[Collected data entries]

+++

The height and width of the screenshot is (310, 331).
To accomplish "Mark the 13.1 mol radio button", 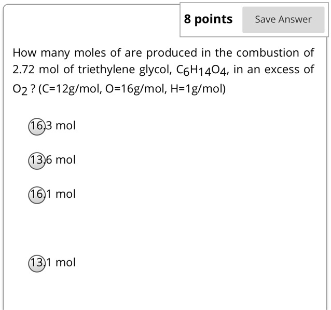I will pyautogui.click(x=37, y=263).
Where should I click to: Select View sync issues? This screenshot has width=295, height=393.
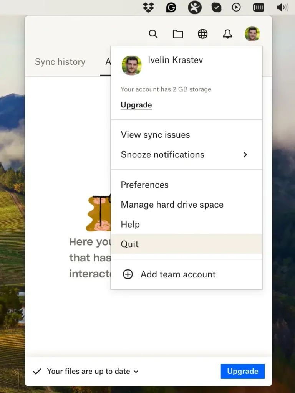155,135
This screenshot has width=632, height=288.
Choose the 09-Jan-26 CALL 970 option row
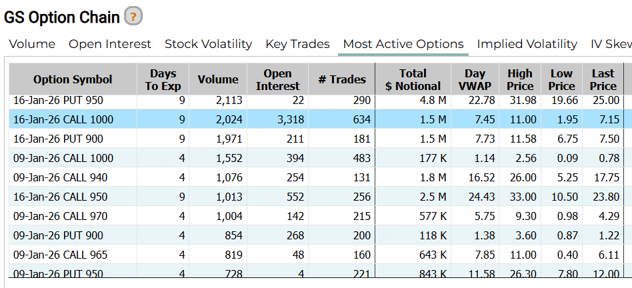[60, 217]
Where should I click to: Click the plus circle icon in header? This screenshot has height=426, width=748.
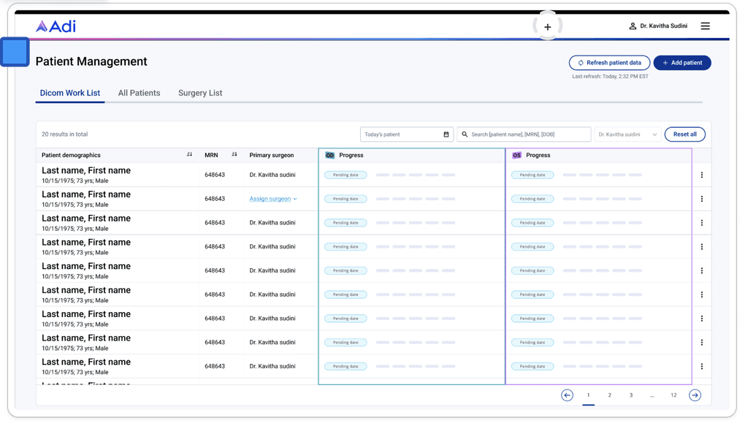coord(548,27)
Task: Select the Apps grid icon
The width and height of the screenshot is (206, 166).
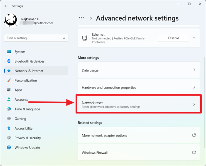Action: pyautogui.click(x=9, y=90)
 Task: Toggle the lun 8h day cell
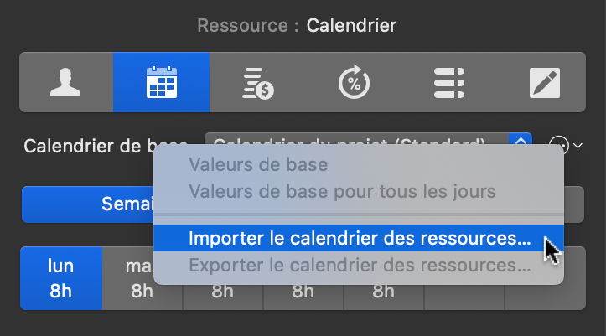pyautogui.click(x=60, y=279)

+++

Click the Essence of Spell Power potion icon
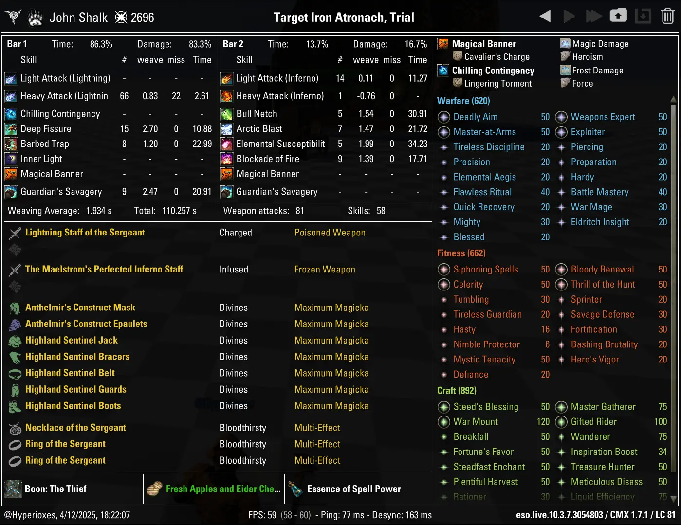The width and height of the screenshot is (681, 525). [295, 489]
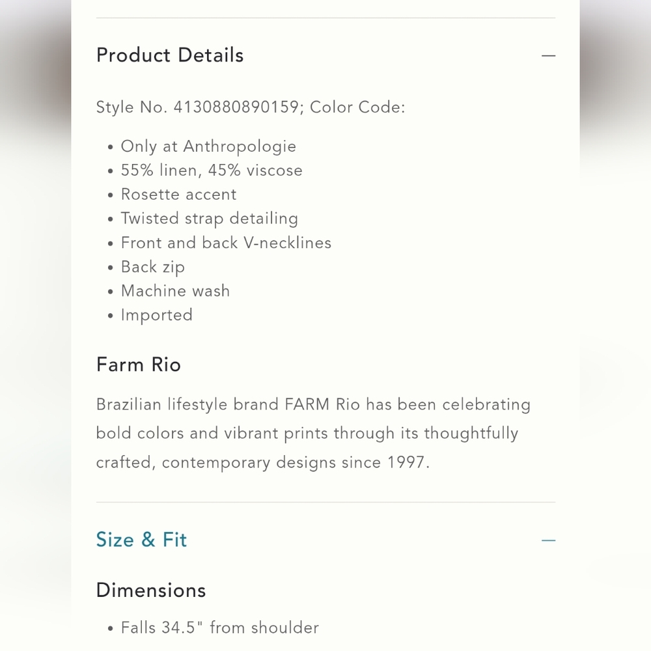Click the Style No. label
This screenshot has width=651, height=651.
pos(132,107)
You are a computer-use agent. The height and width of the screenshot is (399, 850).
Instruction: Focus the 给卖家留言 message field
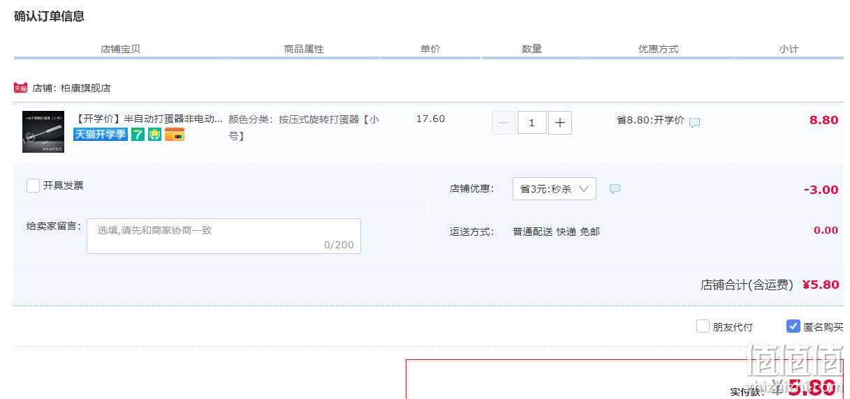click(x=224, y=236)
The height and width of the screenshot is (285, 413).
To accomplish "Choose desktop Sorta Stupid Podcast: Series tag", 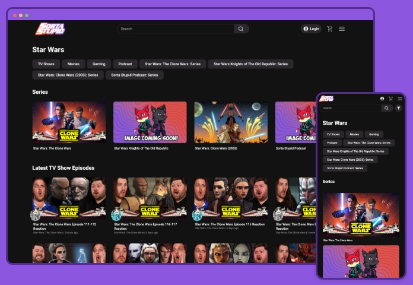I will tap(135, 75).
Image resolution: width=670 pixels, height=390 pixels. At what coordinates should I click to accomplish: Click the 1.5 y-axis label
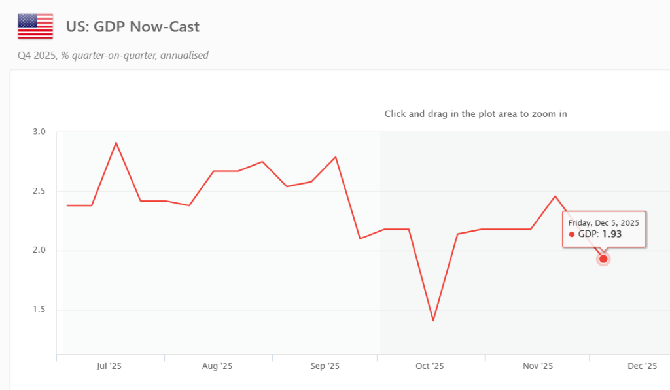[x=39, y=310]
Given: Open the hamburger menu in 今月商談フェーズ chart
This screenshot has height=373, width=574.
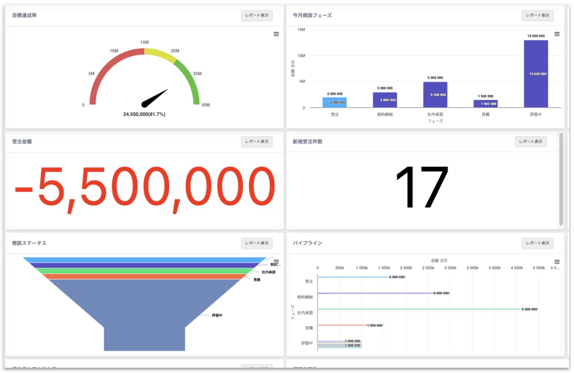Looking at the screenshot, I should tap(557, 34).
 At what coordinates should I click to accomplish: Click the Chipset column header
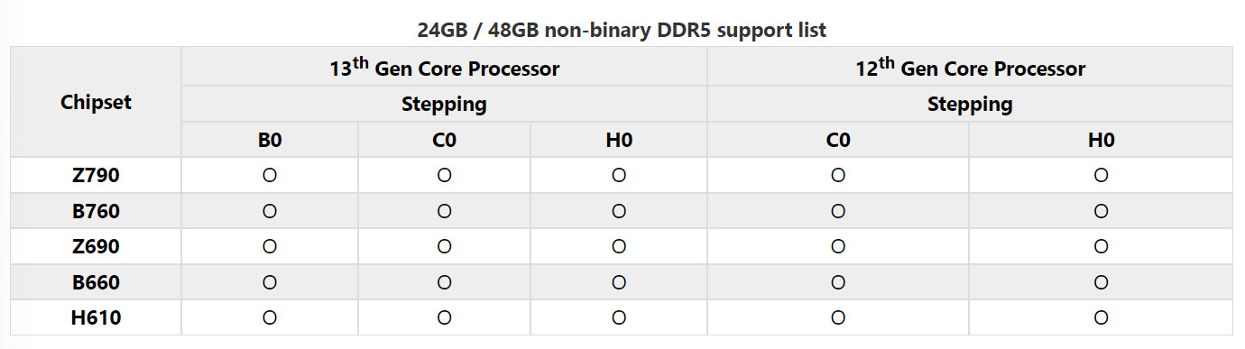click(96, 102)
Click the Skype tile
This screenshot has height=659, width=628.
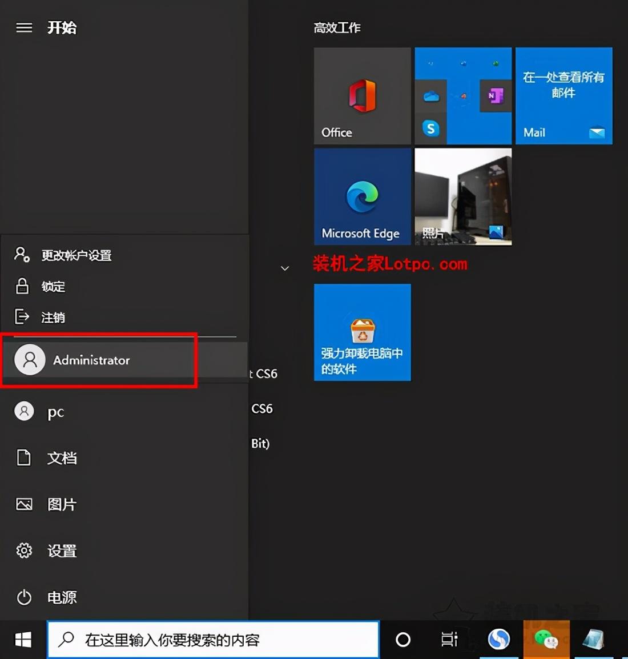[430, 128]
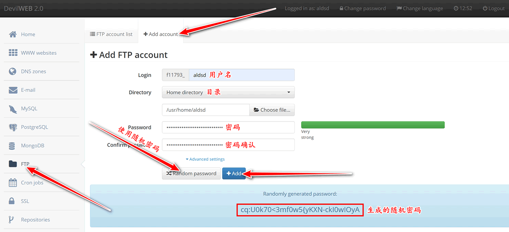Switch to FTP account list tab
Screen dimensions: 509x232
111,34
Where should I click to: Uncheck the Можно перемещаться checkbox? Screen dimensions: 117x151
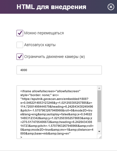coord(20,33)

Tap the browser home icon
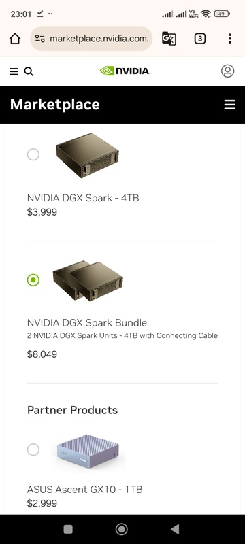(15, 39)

+++

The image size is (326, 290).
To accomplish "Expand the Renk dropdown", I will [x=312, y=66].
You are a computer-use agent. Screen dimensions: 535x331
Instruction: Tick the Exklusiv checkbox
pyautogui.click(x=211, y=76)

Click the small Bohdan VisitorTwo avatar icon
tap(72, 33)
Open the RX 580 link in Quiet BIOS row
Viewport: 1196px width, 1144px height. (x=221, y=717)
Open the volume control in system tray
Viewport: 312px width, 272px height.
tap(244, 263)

+++

• _ABOUT THIS TASK_: What lines above contain the word "agent"? Return each such line.

• _EXPECTED ANSWER_:
You are a computer-use agent. The height and width of the screenshot is (399, 850).
You are a computer-use agent. Screen dimensions: 535x331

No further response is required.